- Your objective: Copy the following records line for line without making any changes.

====

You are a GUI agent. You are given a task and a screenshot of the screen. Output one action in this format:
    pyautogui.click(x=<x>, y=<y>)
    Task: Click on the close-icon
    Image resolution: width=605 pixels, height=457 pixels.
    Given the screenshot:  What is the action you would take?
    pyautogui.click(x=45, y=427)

====

- Response:
You are a GUI agent. You are given a task and a screenshot of the screen. Output one action in this format:
    pyautogui.click(x=<x>, y=<y>)
    Task: Click on the close-icon
    Image resolution: width=605 pixels, height=457 pixels.
    Given the screenshot:  What is the action you would take?
    pyautogui.click(x=45, y=427)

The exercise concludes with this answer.